Cardiac rhythm restoration procedures: electrical cardioversion
Electrical cardioversion, CVE, is a therapeutic procedure used to restore normal cardiac rhythm in patients suffering from atrial fibrillation, flutter or tachycardia and in whom pharmacological cardioversion has not been effective
Electrical cardioversion – when it is needed
The most common cause of this type of abnormality is heart disease; sometimes the patient perceives the alteration, but often only notices its consequences, such as palpitations, weakness, dizziness, fainting and asthenia.
The high heart rate caused by these arrhythmias damages the myocardial muscle as, if persistent, they lead to a reduction in contractile function and a reduction in the ejection fraction; an ejection fraction that allows us to assess the effectiveness of the heart’s pump function and is a good indicator of myocardial contractility.
In the case of atrial fibrillation, the lack of contractility in the atria causes abnormal circulation of blood in the cardiac cavities, and in arrhythmias lasting for more than 48 hours, thrombi may form in certain parts of the atrium; thrombi that may fragment and disperse into the arterial circulation following the resumption of atrial contractility, causing strokes and/or embolisms.
An accurate anamnesis on the timing of the onset of symptoms plays a decisive role on the therapy to be adopted; if more than 48 hours elapse from the onset of symptoms, it is mandatory to undertake a period of anticoagulant therapy at the end of which electrical cardioversion can be safely carried out, thus minimising cardio-embolic risks.
There are two types of cardioversion, electrical cardioversion and pharmacological cardioversion
Electrical cardioversion uses electric shocks generated by the defibrillator and transmitted to the patient by means of electrodes applied to the chest.
Pharmacological cardioversion, on the other hand, involves the administration of specific anti-arrhythmic drugs.
Cardioversion is usually a planned treatment, which takes place in a hospital centre, but without hospitalisation.
In fact, at the end of the treatment, if everything has gone well, the patient can already be discharged and return home.
Electrical cardioversion is generally well tolerated even by elderly patients and is not dangerous
It is not contraindicated in patients with pacemakers or implantable defibrillators.
Contraindications are related to the full anaesthesia required for external electrical cardioversion, in order to spare the patient the pain and sensation of electric shock to the heart.
The risks of the procedure are minimal and complications rare; it can cause skin burns in the area where the electrodes are applied in the case of external electrical cardioversion and a temporary lowering of blood pressure.
An abnormal heart rhythm may occur following treatment.
If thrombi are present within the left atrium of the heart, they may detach and move to other districts following the shock, causing embolism.
For this reason, electrical cardioversion is preceded by a transesophageal echocardiogram and therapy with anticoagulant drugs.
Performing Electrical Cardioversion
Scheduled electrical cardioversion is a procedure requiring admission to Day Hospital.

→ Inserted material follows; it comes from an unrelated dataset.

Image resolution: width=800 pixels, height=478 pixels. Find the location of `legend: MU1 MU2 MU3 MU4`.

Before performing electrical cardioversion, the cardiologist informs the patient about the procedure and starts the preparation after signing the informed consent.

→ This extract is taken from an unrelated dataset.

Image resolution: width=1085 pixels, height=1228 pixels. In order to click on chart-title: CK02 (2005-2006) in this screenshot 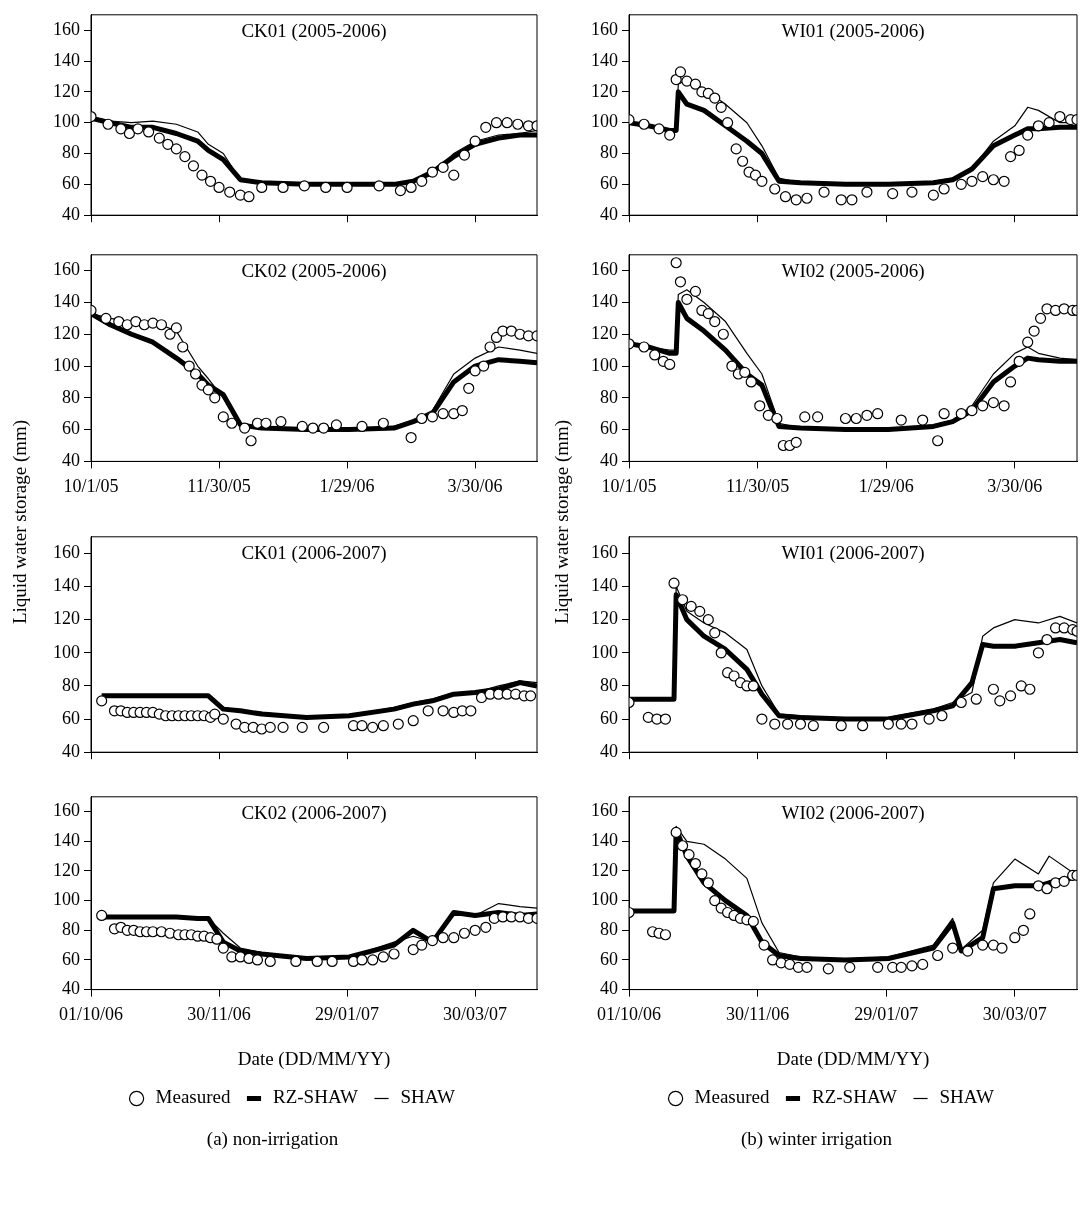, I will do `click(314, 272)`.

To avoid the twinges of pain caused by the electrical discharge, deep sedation with hypnoinducers will be performed, and in some cases, given the use of specific drugs, the anaesthetist will be called in.

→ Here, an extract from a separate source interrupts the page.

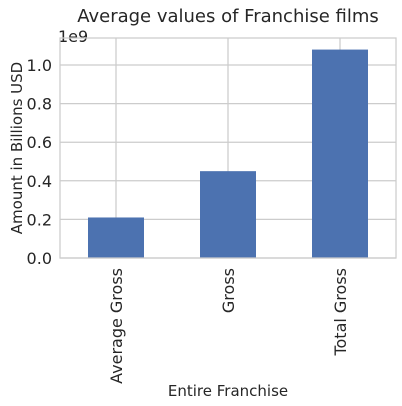 The width and height of the screenshot is (402, 406). Describe the element at coordinates (40, 142) in the screenshot. I see `y-tick-label: 0.6` at that location.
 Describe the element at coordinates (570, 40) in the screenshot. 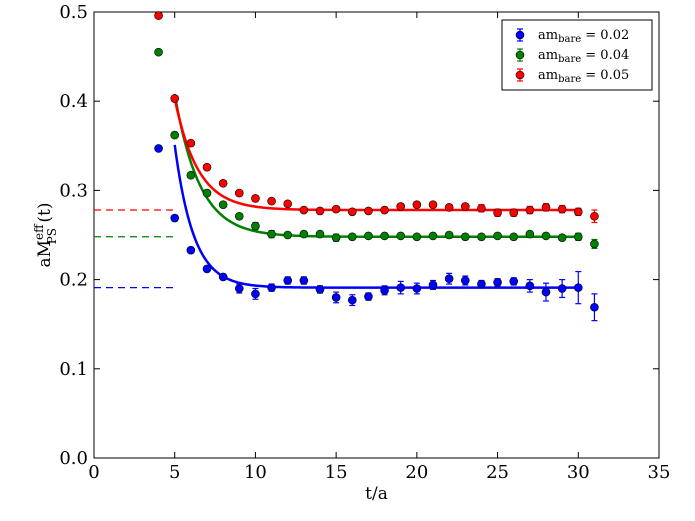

Electric cardioversion involves the delivery of electric shocks with a defibrillator by means of two adhesive metal plates placed on the patient’s chest; these plates are positioned: right subclavear – left apical or antero-posterior.
Once sedation has been established, the cardiologist, adjusting himself according to the patient’s weight, will select the necessary discharge energy and synchronise the delivery of the shock with the electrocardiogram trend; the shock must be performed on the R peak because if it were to occur on the T wave it could cause the onset of malignant arrhythmias.
After ascertaining vital parameters, the doctor proceeds to deliver the shock; if the rhythm is not restored by the first shock, up to three shocks can be repeated by gradually increasing the joules.
The passage of electric current causes immediate contraction of the myocardial cells by resetting the abnormal circuits, allowing the restoration of sinus rhythm.
Restoration of normal cardiac rhythm occurs in 75-90% of cases in recent onset atrial fibrillation and 90-100% in cases of flutter arrhythmia.
Waking up the patient by monitoring his vital parameters
Convalescence after electrical cardioversion does not require any special precautions and you can return to your daily activities after 24 hours, unless otherwise indicated by your doctor.
It is necessary to carefully follow the prescribed maintenance therapy, be it anticoagulant drugs and, if necessary, anti-arrhythmic drugs.
In order to avoid relapses, it is useful to adopt a healthy lifestyle: reducing stress as much as possible, eliminating smoking and alcohol, and maintaining regular physical activity.